## Your assignment
Reproduce exactly the lines from the one containing "1400x858 pixels. Task: Go to the Diagrams tab" through the last line of the data, both ends included.

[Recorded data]
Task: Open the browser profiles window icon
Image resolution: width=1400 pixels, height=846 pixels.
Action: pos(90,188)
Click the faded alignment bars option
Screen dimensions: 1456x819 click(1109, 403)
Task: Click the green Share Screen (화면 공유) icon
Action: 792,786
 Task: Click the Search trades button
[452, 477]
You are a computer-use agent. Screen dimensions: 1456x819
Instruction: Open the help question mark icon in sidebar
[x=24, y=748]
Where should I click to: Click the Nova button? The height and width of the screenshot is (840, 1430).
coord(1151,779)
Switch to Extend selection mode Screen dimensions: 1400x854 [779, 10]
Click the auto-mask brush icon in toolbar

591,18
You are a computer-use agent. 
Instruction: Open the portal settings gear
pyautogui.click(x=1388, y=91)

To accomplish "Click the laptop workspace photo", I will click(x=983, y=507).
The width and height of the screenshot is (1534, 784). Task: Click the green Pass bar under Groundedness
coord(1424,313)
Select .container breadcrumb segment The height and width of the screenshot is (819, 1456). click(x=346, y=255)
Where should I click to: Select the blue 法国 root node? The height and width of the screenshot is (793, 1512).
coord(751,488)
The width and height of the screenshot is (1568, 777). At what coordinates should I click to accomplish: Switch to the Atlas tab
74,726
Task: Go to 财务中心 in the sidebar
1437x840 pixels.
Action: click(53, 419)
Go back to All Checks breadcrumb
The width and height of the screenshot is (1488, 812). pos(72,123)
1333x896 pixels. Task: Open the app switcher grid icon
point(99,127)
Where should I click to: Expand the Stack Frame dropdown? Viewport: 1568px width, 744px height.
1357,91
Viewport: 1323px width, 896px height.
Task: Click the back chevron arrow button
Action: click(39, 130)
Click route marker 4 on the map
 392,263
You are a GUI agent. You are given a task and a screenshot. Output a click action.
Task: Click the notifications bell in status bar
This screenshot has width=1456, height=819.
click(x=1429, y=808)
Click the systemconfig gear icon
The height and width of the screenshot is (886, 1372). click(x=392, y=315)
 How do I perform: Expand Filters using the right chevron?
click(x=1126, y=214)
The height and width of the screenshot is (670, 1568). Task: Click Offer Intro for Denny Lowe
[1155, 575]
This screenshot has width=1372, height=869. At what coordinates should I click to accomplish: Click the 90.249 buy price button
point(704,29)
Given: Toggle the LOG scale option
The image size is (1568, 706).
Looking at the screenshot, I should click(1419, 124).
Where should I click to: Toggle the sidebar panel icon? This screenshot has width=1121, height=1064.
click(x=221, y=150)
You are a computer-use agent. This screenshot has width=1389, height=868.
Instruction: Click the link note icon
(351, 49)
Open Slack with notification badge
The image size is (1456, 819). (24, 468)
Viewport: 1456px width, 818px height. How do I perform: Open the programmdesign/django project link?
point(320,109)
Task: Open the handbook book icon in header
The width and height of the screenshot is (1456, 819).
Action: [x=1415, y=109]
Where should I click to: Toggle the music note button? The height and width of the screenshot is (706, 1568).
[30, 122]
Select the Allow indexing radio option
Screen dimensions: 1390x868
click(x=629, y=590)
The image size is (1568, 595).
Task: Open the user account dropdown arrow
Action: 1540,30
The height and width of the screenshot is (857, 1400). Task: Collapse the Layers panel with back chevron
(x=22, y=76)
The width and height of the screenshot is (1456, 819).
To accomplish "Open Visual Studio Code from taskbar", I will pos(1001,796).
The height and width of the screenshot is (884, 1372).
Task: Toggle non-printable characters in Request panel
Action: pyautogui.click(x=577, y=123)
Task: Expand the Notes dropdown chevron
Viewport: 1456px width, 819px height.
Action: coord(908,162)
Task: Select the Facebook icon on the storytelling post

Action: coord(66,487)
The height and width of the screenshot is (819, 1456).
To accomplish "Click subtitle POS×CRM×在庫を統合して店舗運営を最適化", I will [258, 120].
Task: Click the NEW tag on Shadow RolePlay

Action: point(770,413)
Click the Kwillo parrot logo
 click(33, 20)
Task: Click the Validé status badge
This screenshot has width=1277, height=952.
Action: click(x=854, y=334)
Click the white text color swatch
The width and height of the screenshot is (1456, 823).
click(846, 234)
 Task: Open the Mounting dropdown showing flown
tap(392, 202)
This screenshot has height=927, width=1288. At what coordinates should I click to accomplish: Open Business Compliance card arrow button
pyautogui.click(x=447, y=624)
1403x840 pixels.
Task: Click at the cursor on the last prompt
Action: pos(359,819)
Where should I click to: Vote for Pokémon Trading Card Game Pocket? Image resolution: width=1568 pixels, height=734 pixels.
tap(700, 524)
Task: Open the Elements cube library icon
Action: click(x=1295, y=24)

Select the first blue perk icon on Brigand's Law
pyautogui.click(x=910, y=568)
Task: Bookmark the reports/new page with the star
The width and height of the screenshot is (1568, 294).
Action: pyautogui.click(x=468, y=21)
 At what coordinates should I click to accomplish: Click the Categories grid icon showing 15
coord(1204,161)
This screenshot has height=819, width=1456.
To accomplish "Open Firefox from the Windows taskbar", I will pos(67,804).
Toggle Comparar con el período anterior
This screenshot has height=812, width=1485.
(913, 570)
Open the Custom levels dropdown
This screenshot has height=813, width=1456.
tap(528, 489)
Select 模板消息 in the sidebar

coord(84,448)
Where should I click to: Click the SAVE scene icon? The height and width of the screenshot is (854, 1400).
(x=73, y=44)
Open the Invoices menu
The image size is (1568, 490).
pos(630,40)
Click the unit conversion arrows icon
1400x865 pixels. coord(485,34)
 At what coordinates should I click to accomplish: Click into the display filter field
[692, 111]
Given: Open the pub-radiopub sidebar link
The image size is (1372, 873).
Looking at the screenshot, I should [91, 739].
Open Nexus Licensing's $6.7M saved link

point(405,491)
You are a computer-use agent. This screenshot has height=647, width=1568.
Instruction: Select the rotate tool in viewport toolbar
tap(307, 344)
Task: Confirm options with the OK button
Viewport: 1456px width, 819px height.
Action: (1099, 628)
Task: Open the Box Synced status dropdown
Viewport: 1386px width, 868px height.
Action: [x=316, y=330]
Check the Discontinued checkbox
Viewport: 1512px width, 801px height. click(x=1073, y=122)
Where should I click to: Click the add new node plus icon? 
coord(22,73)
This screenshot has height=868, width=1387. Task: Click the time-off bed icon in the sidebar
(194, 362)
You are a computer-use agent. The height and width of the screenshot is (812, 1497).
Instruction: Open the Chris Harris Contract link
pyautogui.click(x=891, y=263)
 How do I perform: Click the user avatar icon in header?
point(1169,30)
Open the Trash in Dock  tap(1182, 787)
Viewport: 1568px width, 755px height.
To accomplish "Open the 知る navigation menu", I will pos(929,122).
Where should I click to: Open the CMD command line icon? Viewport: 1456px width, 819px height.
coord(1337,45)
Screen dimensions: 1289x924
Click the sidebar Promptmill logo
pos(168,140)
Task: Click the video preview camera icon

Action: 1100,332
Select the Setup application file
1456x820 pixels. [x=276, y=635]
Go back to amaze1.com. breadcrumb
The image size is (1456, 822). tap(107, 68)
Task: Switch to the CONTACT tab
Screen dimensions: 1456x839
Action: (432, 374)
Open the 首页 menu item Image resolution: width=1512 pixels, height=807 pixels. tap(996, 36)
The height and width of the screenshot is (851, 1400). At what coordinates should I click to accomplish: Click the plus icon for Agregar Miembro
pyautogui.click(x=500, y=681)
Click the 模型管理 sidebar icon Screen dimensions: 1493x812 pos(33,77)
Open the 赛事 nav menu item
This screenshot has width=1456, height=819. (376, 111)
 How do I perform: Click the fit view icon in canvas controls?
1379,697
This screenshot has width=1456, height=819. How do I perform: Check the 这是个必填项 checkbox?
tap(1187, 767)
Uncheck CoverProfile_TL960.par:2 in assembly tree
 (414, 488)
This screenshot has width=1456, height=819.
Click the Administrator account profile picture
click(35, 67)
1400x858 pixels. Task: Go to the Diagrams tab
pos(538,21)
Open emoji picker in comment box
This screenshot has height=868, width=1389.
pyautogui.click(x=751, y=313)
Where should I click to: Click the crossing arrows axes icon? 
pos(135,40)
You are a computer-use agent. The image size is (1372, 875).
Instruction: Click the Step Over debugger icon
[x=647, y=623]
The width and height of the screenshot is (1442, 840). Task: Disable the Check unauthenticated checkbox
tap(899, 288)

## Answer space
1400x858 pixels. Task: Go to the Diagrams tab
pos(538,21)
Open emoji picker in comment box
This screenshot has height=868, width=1389.
pyautogui.click(x=751, y=313)
Where should I click to: Click the crossing arrows axes icon? 
pos(135,40)
You are a computer-use agent. The image size is (1372, 875).
Instruction: Click the Step Over debugger icon
[x=647, y=623]
The width and height of the screenshot is (1442, 840). Task: Disable the Check unauthenticated checkbox
tap(899, 288)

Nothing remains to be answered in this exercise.